Quoted passage
____________________
# Diver missing



## rocklobster (Oct 1, 2007)

Just got off the phone with dk. He's spent the last two hours searching Green's Hole for a diver that went in about 12:00. dk was taking a charter to the "O" . Heard the call, when his divers came up, they headed for Green's Hole. It was a recreational boat. I don't know his name, but hopefully it's not one of PFF guys. He's been down for over 4 hours. I know Brandy and Crash were heading back in to get more tanks and turning around to try again. Say some prayers for his family. I hate to see things like this happen.:angel


----------



## Angler's Outlet (Dec 31, 2007)

Prayers sent


----------



## HighCotton (Oct 2, 2007)

Dang ... Not Good.


----------



## bluffman2 (Nov 22, 2007)

prayers sent......rescue divers please be carefull!!!


----------



## FelixH (Sep 28, 2007)

That's terrible news. Are the currents bad today? I've heard they've been strong this week.


----------



## Telum Pisces (Sep 27, 2007)

Keep us updated. Conditions for a search and rescue are going to get worse as this storm gets into the gulf. I pray that the diver is found. This is the worse news us divers worry about. Hopefully, the diver is floating out there just waiting to be found safe and sound.

Michele,

Let me know if help is needed in anyway.


----------



## rocklobster (Oct 1, 2007)

Don't know about the currents. dk was breaking up pretty bad (cell phone coming into the pass)and upset. He's never had to search and recover before. Kind of shook him up. I'll get him to give you what details he has when he gets in and has an adult beverage to calm his nerves. Amen to the recovery diver safety. Green's Hole is pretty deep, not much bottom time. I just hope they find him.


----------



## HateCheese (Oct 2, 2007)

Prayers sent to the diver, friends, and family. Hopefully found before things get stirred up.


----------



## Stressless (Oct 2, 2007)
____________________
Recorded information
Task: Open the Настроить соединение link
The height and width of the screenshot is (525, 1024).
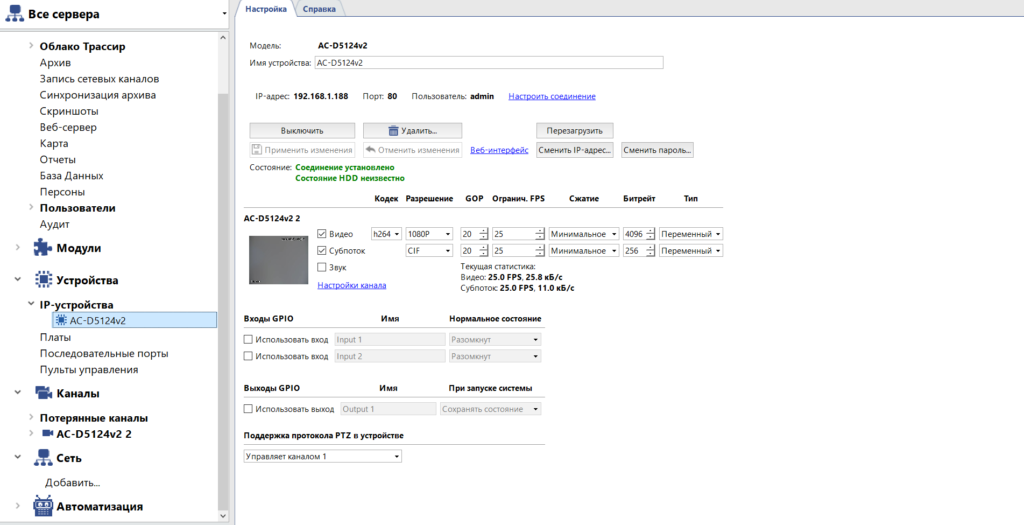Action: [x=551, y=96]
____________________
What this exercise asks
A) Reproduce the forum thread about the missing diver word for word, from "## bluffman2 (Nov" through "strong this week.", inclusive.
B) In the forum thread about the missing diver, at about what time did the diver go in at Green's Hole?
C) Write what comes next in the forum thread about the missing diver, starting after the point where it stops.

Expected results
A)
## bluffman2 (Nov 22, 2007)

prayers sent......rescue divers please be carefull!!!


----------



## FelixH (Sep 28, 2007)

That's terrible news. Are the currents bad today? I've heard they've been strong this week.

B) About 12:00.

C)
http://www.spearboard.com/showthread.php?t=69246



I hope it turns out better then the FL East Coast Diver they just recovered. Lost one yesterday off the East coast. An experienced Spearo.



:crying

Stressless


----------



## FelixH (Sep 28, 2007)

> *Telum Piscis (8/30/2008)*Keep us updated. Conditions for a search and rescue are going to get worse as this storm gets into the gulf. I pray that the diver is found. This is the worse news us divers worry about. Hopefully, the diver is floating out there just waiting to be found safe and sound.
> 
> Michele,
> 
> Let me know if help is needed in anyway.


Yeah Jon, that's what I was getting at... hopefully he/she just got swept away, and is on the surface somewhere in good health.


----------



## Tuna Man (Oct 2, 2007)




----------



## parrothead (Oct 1, 2007)

Thats scary !!!!!!!!! Prayers sent:angel:angel:angel:angel:angel

Scott


----------



## rocklobster (Oct 1, 2007)

Update. Crash and Brandy are out again. Their 4th dive at 100'+. dk left the victim's boat with a handheld VHS - they couldn't reach the CG with the radio they had - he had to get his clients in. They were on about a 17' center console. Both Brandy and Crash have been advised not to make another dive - 4 @ 100'+ is overdoing it. Let's hope they stay safe. The current was "ripping" according to Crash. He blew one tank just getting to the bottom. viz is about 10-15'. Not a good scenario at all.Please keep these folks in your thoughts and prayers. It's not a good time at all.


----------



## Quicdraw (Oct 3, 2007)

they were saying on the radio that he was neutral bouyant and ran out on the bottom


----------



## spearfisher (Oct 3, 2007)

Let's pray for his family, friends, and fellow divers. As respectful as the PFF family is I know that I don't need to say this, but let's make sure we keep the speculation to a minimum. Right now what this man needs is prayers from us all. God be with him and his family. That is all that matters right now.


----------



## Big Mac (Oct 2, 2007)

Prayers sent:angel


----------



## Linda (Oct 2, 2007)

Man, hate to hear this. Hope they find him soon and he is ok.


----------



## Redfish (Nov 9, 2007)

Hate to hear such bad news, My Prayers are with their family & Friends:angel:angel


----------



## Beefisher (Oct 7, 2007)

Prayers to the family & Friends


----------



## Corpsman (Oct 3, 2007)

:angel


----------



## Clay-Doh (Oct 2, 2007)

Brandy and I just got in. 

Brandy was on my boat, he left Crasshs boat earlier today and hopped on board with us out in the Gulf.

We have listened to the whole senario on the VHF thruoput the day.

Crassh had another diver on his boat with him. The first call from the Coastguard came in right afterCrassh had pulling anchor and left about 15 minutes prior, and he immedielly reported back to the CG that he was in route, and had divers on board and tanks, and could go down for a search.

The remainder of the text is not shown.